A obra adentra ao problema proposto na introdução, sem rodeios característicos de uma dogmática superficial e vulgar e aprofunda a reflexão pela qual, mesmo em tempos obscuros — caracterizados pelos recuos e pela necessidade de resistir — não se concebe ao poder do capital a liberdade de ultrapassar os limites expressos na própria Constituição.

Examinar os motivos pelos quais isso ocorre é fazer ciência, descrevendo e inter-pretando os fatos. E é isso que faz, com competência a obra que ora prefacio. Daí o seu viés fortemente realista.

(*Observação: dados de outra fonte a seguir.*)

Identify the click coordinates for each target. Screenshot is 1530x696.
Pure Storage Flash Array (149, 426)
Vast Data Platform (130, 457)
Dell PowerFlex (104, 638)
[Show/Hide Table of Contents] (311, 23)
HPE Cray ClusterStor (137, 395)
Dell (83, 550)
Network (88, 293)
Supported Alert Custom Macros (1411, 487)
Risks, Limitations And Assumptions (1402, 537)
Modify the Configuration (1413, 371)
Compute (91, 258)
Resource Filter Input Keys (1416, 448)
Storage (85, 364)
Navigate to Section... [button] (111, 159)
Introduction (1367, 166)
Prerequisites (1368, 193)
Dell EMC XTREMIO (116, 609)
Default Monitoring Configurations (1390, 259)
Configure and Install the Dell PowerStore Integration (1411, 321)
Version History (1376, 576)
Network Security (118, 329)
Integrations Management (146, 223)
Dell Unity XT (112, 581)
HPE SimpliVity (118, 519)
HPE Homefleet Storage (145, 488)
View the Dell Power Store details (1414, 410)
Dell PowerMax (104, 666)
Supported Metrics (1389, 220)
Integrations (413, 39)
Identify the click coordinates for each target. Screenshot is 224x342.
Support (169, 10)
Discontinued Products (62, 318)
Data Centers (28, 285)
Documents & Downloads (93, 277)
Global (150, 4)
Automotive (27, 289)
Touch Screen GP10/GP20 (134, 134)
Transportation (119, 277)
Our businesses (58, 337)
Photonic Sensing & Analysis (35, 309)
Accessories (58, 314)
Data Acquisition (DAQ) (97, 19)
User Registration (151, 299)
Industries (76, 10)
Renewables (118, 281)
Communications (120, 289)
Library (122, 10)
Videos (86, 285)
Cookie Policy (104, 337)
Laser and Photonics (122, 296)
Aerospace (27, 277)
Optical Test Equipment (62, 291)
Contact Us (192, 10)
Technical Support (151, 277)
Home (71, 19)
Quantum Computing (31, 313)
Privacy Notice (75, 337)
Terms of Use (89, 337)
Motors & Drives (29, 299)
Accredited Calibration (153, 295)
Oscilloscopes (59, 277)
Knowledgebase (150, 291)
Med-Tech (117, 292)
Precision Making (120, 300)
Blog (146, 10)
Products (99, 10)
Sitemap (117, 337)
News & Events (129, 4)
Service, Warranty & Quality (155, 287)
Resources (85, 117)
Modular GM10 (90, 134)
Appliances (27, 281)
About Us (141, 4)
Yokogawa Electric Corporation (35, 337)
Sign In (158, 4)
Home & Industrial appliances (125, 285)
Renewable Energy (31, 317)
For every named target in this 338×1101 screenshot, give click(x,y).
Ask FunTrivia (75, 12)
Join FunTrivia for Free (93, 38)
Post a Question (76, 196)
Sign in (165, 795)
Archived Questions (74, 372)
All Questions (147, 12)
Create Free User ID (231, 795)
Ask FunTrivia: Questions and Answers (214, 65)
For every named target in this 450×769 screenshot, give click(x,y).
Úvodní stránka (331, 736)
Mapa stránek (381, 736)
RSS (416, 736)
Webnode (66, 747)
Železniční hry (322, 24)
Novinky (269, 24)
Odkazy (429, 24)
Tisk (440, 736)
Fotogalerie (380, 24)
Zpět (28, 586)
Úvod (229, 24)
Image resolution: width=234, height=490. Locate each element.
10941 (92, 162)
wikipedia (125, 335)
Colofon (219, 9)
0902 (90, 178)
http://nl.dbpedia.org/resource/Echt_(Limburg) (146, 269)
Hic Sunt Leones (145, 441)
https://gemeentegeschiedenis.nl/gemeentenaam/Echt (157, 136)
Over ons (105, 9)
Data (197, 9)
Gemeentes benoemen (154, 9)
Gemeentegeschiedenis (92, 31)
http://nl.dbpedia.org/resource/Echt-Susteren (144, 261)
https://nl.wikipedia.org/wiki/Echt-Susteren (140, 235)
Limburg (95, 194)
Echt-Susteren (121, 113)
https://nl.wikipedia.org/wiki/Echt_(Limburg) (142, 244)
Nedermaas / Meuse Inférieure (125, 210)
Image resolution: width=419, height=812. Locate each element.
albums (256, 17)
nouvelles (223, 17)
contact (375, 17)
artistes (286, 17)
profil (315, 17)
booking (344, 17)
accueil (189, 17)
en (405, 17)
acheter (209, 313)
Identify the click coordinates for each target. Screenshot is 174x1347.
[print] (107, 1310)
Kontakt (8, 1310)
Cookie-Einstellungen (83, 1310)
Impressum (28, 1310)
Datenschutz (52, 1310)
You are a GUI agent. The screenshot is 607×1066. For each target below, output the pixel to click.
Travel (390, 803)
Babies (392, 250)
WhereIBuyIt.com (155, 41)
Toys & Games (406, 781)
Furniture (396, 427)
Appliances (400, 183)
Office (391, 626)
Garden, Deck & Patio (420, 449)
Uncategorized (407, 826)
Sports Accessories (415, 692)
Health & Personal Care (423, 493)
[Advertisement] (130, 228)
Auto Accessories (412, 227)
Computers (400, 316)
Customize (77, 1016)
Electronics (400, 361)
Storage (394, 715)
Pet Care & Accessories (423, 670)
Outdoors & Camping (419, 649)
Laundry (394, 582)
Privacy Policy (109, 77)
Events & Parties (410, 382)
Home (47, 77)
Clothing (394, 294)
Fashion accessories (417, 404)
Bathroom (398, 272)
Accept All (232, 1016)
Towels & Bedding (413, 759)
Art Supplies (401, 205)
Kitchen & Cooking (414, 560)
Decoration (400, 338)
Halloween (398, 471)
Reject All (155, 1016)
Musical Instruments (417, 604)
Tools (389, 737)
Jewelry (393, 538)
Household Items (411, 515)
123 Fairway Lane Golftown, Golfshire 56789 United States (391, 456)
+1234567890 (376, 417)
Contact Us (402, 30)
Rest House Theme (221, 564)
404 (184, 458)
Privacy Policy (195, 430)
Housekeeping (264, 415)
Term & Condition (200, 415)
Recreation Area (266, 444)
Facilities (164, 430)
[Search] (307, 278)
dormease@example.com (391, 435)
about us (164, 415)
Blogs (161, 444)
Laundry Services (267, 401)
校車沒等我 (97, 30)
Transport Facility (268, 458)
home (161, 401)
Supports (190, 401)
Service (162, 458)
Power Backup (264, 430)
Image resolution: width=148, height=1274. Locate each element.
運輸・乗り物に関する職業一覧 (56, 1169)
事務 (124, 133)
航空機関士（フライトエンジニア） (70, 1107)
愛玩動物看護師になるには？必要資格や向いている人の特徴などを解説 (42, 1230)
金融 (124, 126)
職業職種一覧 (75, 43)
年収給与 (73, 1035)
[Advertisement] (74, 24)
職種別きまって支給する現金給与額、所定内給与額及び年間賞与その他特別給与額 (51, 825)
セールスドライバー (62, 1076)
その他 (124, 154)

É nessa direção que o problema aqui analisado é enfrentado e com uma base teórica de elevada qualidade científica na medida em que da leitura da obra, tão urgente quanto relevante, resta evidenciada não apenas uma radicalização da exploração do trabalho, mas as direções para resolvê-la, com todas suas implicações no mundo do trabalho.

Outro mérito desse trabalho é deixar evidente que um ramo do saber voltado à regulação coercitiva da vida social — o direito o é — destitui-se de inteligibilidade se não interpretado como parte de uma totalidade na qual cumpre um papel claro de gerir conflitos visando assentar a hegemonia e institucionalizá-la.

É essa profunda análise do trabalho infantil, em ensaio de interpretação comparada, que recomendo vivamente ao leitor afeito ao mundo das normas, no dizer de Bobbio, em sua “Teoria da norma jurídica”. Mas, ressalte-se, não apenas a tais especialistas jurídicos visto que será útil aos investigadores de outras áreas das ciências sociais. E o faço com ênfase ao lembrar que se trata de um estudo promissor no qual se destacam várias qualidades, uma delas de grande valia e que o incontornável Marx já chamara atenção na abertura de “O capital”, qual seja “a capacidade de “pensar com a própria cabeça”.

Assim, e para permitir ao leitor o imediato acesso a obra, gostaria de reafirmar minha convicção de que este livro será extremamente útil não apenas para profissionais e iniciantes da área jurídica, mas para todos aqueles interessados nos problemas do mundo do trabalho. É um trabalho inovador, que trava o bom combate, sem o temor de ser acusado de socialmente posicionado.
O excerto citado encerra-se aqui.